Chou K C, Tomasselli A G, Reardon I M, Heinrikson R L
Pharmacia & Upjohn Laboratories, Kalamazoo, Michigan 49001-4940, USA.
Proteins. 1996 Jan;24(1):51-72. doi: 10.1002/(SICI)1097-0134(199601)24:1<51::AID-PROT4>3.0.CO;2-R.
Based on the sequence-coupled (Markov chain) model and vector-projection principle, a discriminant function method is proposed to predict sites in protein substrates that should be susceptible to cleavage by the HIV-1 protease. The discriminant function is defined by delta = phi+ - phi-, where phi+ and phi- are the cleavable and noncleavable attributes for a given peptide, and they can be derived from two complementary sets of peptides, S+ and S-, known to be cleavable and noncleavable, respectively, by the enzyme. The rate of correct prediction by the method for the 62 cleavable peptides and 239 noncleavable peptides in the training set are 100 and 96.7%, respectively. Application of the method to the 55 sequences which are outside the training set and known to be cleaved by the HIV-1 protease accurately predicted 100% of the peptides as substrates of the enzyme. The method also predicted all but one of the sites hydrolyzed by the protease in native HIV-1 and HIV-2 reverse transcriptases, where the HIV-1 protease discriminates between nearly identical sequences in a very subtle fashion. Finally, the algorithm predicts correctly all of the HIV-1 protease processing sites in the native gag and gag/pol HIV-1 polyproteins, and all of the cleavage sites identified in denatured protease and reverse transcriptase. The new predictive algorithm provides a novel route toward understanding the specificity of this important therapeutic target.

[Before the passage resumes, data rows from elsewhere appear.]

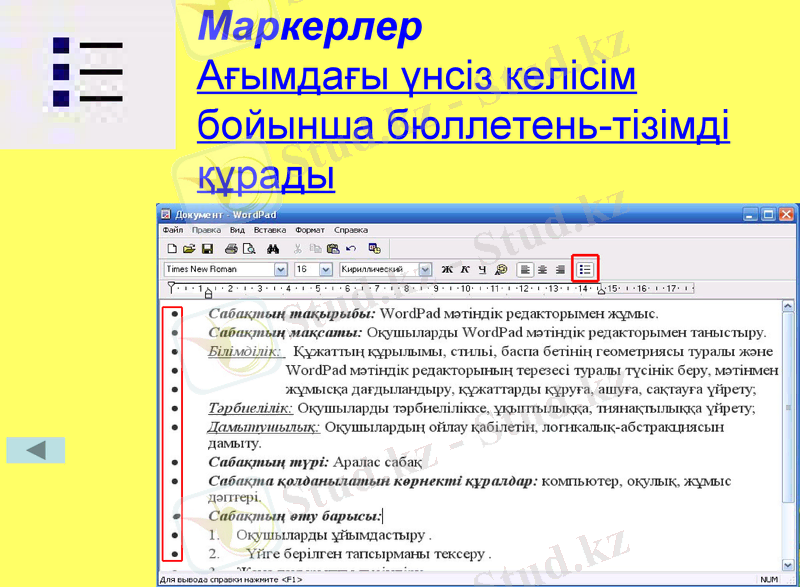The height and width of the screenshot is (587, 800).
Task: Open the font size 16 dropdown
Action: pos(325,269)
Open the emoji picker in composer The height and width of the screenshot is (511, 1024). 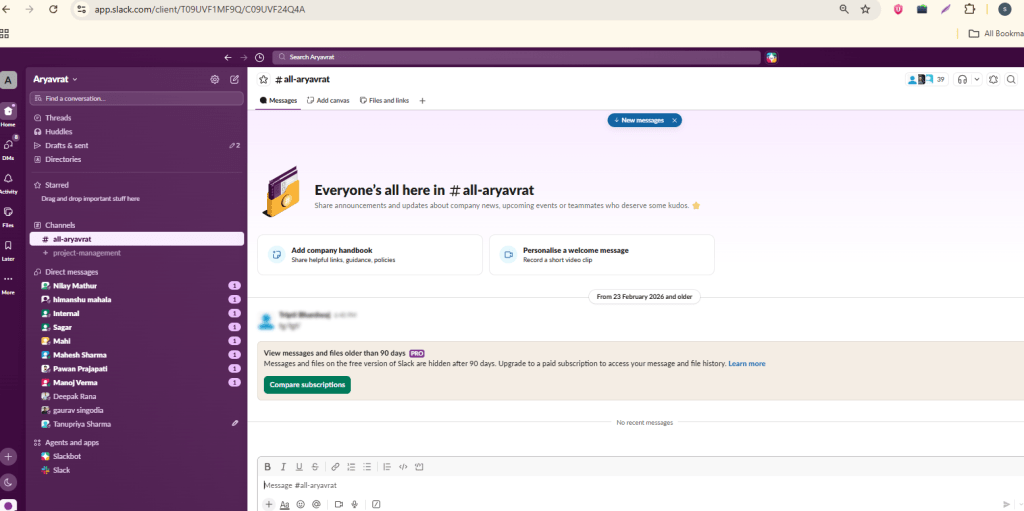point(300,504)
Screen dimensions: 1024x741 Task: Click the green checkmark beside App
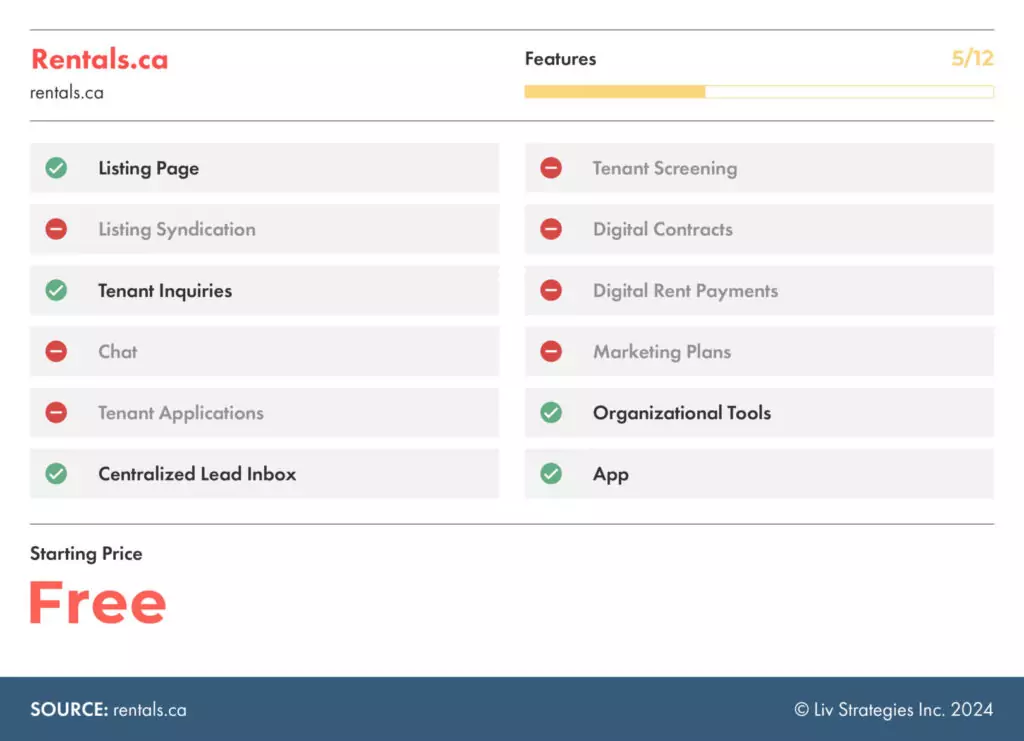(551, 474)
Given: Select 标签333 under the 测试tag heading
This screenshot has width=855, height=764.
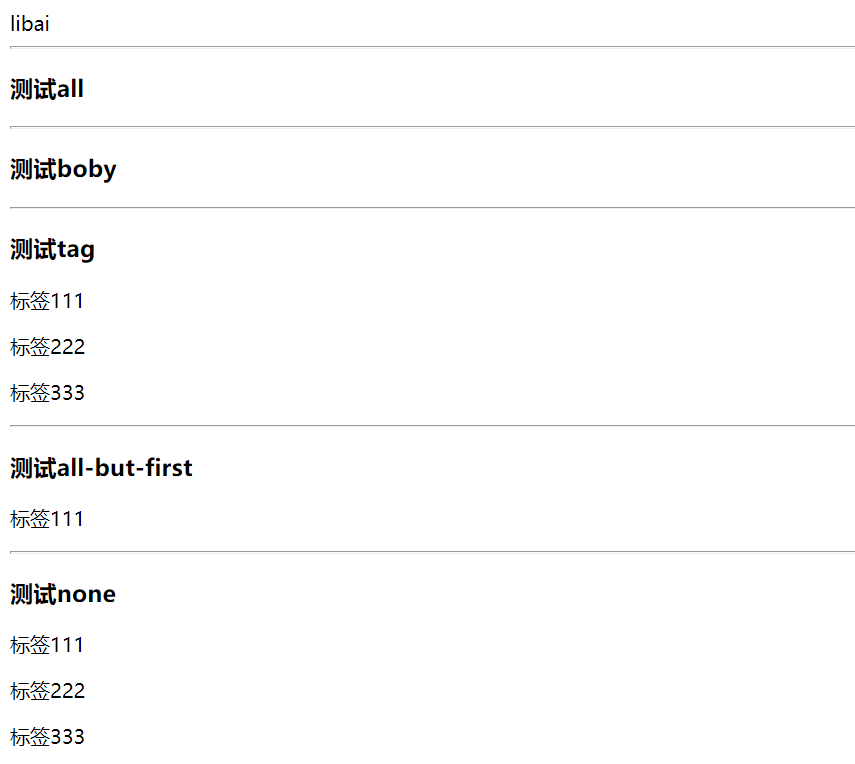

基于序列耦合(马尔可夫链)模型和向量投影原理,提出了一种判别函数方法,用于预测蛋白质底物中可能易被HIV-1蛋白酶切割的位点。判别函数定义为δ = φ⁺ - φ⁻,其中φ⁺和φ⁻分别是给定肽段的可切割和不可切割属性,它们可从两组互补的肽段S⁺和S⁻推导得出,已知这两组肽段分别可被该酶切割和不可被该酶切割。对于训练集中的62个可切割肽段和239个不可切割肽段,该方法的正确预测率分别为100%和96.7%。将该方法应用于训练集之外且已知可被HIV-1蛋白酶切割的55个序列,准确预测出100%的肽段为该酶的底物。该方法还预测出了天然HIV-1和HIV-2逆转录酶中除一个位点外的所有被蛋白酶水解的位点,其中HIV-1蛋白酶以非常微妙的方式区分几乎相同的序列。最后,该算法正确预测出了天然HIV-1 gag和gag/pol多聚蛋白中所有的HIV-1蛋白酶加工位点,以及变性蛋白酶和逆转录酶中鉴定出的所有切割位点。这种新的预测算法为理解这一重要治疗靶点的特异性提供了一条新途径。